Social Security benefits and retirement planning
Now that you have this information, how can you use it? If you’re approaching retirement, then it probably makes sense to include your benefits in your retirement planning, as it’s unlikely that things will dramatically change.
If you have decades before you’re going to retire, on the other hand, then I suggest using your statement in a slightly different way. I find that seeing how much (or how little) Social Security will cover for me is motivation to build up my own retirement fund.
The currently estimated payments from Social Security will not cover my living expenses, so I need to build my own nestegg. Since Social Security is intended to be a safety net, as opposed to a primary source of income, that’s how we’re treating it when coming up with our retirement planning.
If the Social Security is still intact when we retire, then we’ll consider it a bonus. But we’re not counting on it as a core piece of our retirement strategy. What’s sad is even your own statement acknowledges that fact on the front page. Too many people have it as their largest source of income while retire.
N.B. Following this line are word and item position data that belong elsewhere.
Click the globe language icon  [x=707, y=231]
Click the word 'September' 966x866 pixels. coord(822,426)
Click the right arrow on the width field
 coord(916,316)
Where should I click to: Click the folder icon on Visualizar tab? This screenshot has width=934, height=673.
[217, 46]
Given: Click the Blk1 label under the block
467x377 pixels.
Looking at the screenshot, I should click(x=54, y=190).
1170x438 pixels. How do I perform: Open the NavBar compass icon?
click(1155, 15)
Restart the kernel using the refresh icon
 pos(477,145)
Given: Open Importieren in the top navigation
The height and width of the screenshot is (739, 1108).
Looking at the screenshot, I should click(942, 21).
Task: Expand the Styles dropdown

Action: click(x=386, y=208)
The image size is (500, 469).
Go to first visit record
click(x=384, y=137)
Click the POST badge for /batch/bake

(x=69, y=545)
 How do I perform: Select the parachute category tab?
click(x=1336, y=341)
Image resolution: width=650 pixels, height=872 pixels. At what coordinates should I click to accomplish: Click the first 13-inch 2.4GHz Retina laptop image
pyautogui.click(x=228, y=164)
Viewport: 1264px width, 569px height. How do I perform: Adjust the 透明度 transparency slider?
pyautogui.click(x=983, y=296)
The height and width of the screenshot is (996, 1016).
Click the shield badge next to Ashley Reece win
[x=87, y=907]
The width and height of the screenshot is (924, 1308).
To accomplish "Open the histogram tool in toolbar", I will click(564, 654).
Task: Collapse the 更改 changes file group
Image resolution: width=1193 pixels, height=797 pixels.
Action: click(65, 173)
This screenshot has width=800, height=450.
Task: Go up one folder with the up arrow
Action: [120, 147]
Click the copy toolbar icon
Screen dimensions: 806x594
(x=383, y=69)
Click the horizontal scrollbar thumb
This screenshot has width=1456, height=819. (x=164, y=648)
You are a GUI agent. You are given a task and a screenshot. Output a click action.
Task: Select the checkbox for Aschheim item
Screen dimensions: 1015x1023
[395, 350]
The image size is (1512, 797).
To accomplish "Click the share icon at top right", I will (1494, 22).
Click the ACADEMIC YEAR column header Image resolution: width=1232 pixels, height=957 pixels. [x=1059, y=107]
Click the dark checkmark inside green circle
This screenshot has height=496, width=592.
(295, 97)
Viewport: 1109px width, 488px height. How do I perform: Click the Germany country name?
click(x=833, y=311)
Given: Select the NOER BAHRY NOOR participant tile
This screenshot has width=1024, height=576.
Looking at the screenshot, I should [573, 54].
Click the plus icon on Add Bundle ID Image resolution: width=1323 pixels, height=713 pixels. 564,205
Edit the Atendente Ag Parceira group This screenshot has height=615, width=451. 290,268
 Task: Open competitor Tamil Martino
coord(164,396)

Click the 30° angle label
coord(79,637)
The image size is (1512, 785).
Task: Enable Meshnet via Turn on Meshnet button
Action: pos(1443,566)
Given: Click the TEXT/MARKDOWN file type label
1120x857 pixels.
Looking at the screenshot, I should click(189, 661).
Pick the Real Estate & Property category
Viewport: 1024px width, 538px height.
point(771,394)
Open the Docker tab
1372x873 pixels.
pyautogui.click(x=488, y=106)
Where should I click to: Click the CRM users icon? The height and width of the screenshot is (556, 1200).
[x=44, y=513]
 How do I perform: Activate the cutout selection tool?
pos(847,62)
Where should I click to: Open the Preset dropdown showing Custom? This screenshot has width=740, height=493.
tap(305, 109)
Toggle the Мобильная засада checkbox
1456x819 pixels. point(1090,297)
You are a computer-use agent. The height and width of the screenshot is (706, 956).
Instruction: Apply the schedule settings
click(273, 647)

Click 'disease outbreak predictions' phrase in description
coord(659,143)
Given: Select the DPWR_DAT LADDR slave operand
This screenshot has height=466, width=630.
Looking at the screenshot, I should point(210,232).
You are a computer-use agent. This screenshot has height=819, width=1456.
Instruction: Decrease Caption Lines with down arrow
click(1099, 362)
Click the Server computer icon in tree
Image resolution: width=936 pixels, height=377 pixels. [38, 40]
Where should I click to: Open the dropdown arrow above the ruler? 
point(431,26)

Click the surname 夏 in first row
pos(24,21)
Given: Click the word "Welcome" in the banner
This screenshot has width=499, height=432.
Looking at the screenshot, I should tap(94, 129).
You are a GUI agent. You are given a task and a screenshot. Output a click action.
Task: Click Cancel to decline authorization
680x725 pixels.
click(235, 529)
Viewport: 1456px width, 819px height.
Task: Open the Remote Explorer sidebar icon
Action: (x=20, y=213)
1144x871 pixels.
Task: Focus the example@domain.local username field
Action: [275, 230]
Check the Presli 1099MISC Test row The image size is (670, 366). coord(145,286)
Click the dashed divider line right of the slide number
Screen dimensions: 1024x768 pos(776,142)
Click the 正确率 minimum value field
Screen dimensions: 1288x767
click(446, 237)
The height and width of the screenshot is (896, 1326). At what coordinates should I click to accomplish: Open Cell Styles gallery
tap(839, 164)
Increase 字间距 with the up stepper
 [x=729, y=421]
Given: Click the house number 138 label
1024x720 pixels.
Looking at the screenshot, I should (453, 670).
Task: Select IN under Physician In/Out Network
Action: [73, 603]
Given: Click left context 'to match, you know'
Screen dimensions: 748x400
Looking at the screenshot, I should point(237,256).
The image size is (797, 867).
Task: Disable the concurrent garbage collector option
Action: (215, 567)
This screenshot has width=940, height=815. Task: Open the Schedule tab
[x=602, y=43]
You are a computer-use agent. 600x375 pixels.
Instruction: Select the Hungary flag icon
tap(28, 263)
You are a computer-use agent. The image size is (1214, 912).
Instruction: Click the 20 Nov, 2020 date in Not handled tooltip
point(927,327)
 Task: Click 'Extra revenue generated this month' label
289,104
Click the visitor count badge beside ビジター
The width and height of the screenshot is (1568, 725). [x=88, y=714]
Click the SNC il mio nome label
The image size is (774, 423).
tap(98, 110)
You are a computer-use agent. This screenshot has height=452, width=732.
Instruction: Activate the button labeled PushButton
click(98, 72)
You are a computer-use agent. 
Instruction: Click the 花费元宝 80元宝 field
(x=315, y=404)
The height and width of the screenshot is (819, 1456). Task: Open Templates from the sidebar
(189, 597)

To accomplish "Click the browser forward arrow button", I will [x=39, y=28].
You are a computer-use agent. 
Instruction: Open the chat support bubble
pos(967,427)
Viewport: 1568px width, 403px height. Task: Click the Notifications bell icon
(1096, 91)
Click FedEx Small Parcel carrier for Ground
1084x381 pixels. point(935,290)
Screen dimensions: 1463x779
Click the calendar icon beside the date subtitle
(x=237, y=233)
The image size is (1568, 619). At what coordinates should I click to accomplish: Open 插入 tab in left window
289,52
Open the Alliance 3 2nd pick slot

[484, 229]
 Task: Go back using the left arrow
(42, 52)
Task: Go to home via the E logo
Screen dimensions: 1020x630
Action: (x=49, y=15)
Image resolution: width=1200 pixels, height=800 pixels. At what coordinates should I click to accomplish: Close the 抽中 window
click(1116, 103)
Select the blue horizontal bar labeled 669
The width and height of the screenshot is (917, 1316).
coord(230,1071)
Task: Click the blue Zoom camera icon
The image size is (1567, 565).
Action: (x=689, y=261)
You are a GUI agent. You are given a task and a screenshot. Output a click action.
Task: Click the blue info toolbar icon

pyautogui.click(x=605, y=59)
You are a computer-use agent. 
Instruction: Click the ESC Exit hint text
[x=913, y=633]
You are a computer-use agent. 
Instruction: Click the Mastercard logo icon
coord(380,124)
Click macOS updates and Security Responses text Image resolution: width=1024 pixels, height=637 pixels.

Create a tripod to support your retirement
If you’re planning for retirement, you should try to have at least three forms of income for your future.
- Employer plan. Depending on where you work, this might be a 401(k), 403(b), 457(b), Thrift Savings Plan, or some combination of the above.
- Personal savings. These are most often held in a Traditional or Roth IRA, as well as a taxable brokerage account.
- Social Security. Like I said above, it’s probably best to treat this as a safety net.
Check with your employer to see if they will match your 401(k) contributions, and then automate your contributions. Currently, you can contribute $16,500 annually to your 401(k) if you’re under 50 and $22,000 if you’re age 50 and above.
The annual elected deferral limit for the Thrift Savings Plan is also currently $16,500. The same goes for your 403(b) account, so there are no excuses to skimp on saving.
If Social Security doesn’t come through, you still have your 401(k) or IRA to count on. If you haven’t already, start contributing. The annual contribution limit for IRAs is $5,000 if you’re under 50 and $6,000 if you’re over.
Thoughts on Social Security
Have you ever caught a mistake with your statement? Do you think Social Security will be around when you retire? If so, how do you account for it when planning your retirement?